Can you copy the listing below word for word, from the line containing "Locate an element" through the line containing "y-axis-title: Frequency (THz)", with both of those lines included and the pictures left out?
[Start of section]
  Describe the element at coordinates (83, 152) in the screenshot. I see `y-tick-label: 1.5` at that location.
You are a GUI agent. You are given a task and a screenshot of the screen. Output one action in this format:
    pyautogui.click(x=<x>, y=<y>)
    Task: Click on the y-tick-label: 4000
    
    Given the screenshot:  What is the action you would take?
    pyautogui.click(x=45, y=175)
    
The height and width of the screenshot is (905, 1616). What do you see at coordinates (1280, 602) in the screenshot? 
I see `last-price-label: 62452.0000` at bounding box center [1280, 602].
[End of section]
[Start of section]
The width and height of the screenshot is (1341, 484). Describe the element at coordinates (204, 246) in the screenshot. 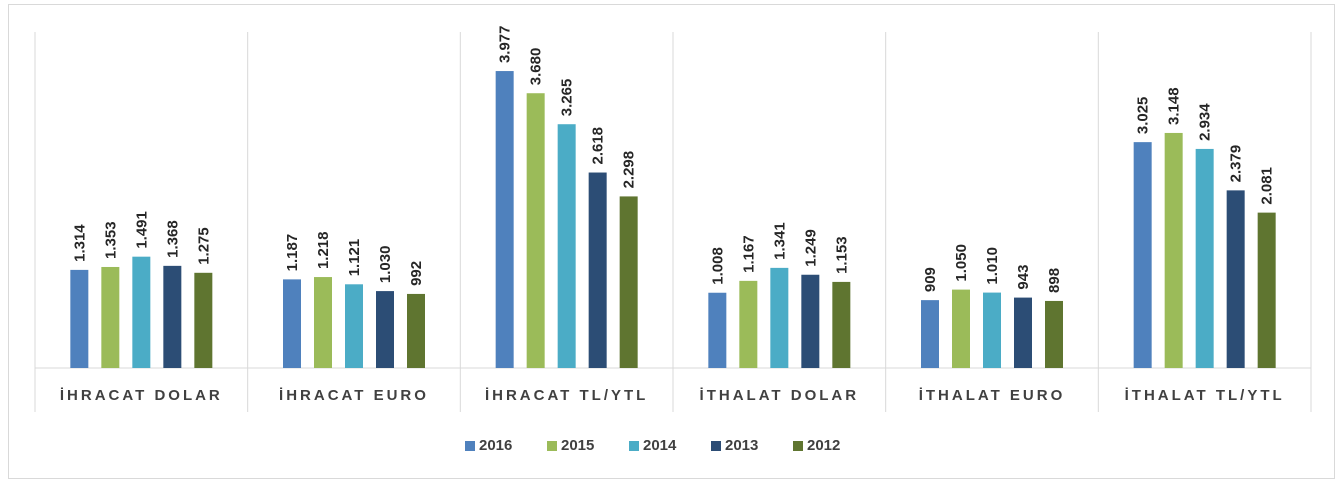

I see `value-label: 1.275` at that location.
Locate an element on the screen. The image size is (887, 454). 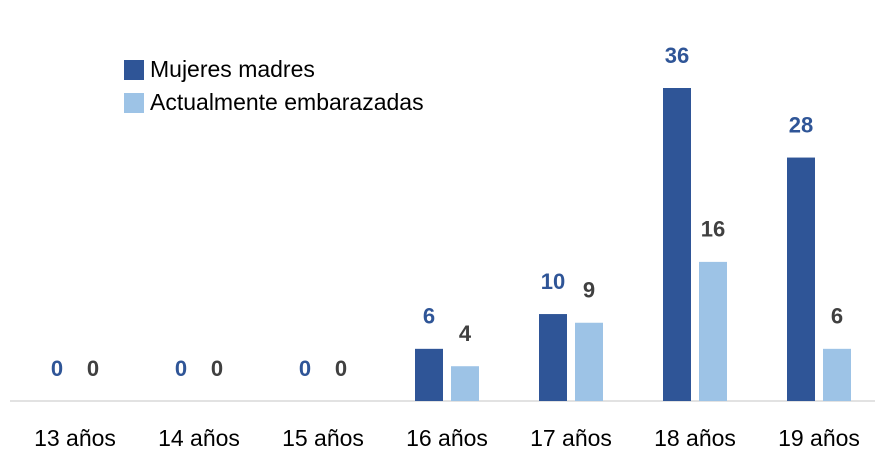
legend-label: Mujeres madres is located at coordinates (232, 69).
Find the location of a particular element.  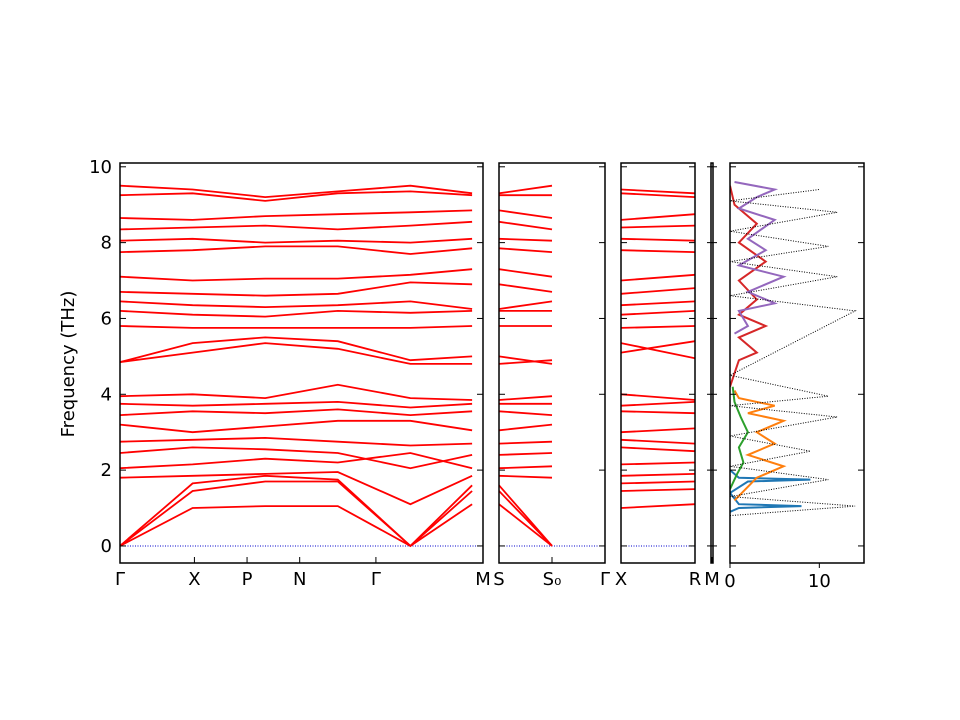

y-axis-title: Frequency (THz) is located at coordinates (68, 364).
[End of section]
■ **RESPONSE TO THE EXERCISE**
Locate an element on the screen. The image size is (887, 454). 
legend-label: Mujeres madres is located at coordinates (232, 69).
Find the location of a particular element.  

y-axis-title: Frequency (THz) is located at coordinates (68, 364).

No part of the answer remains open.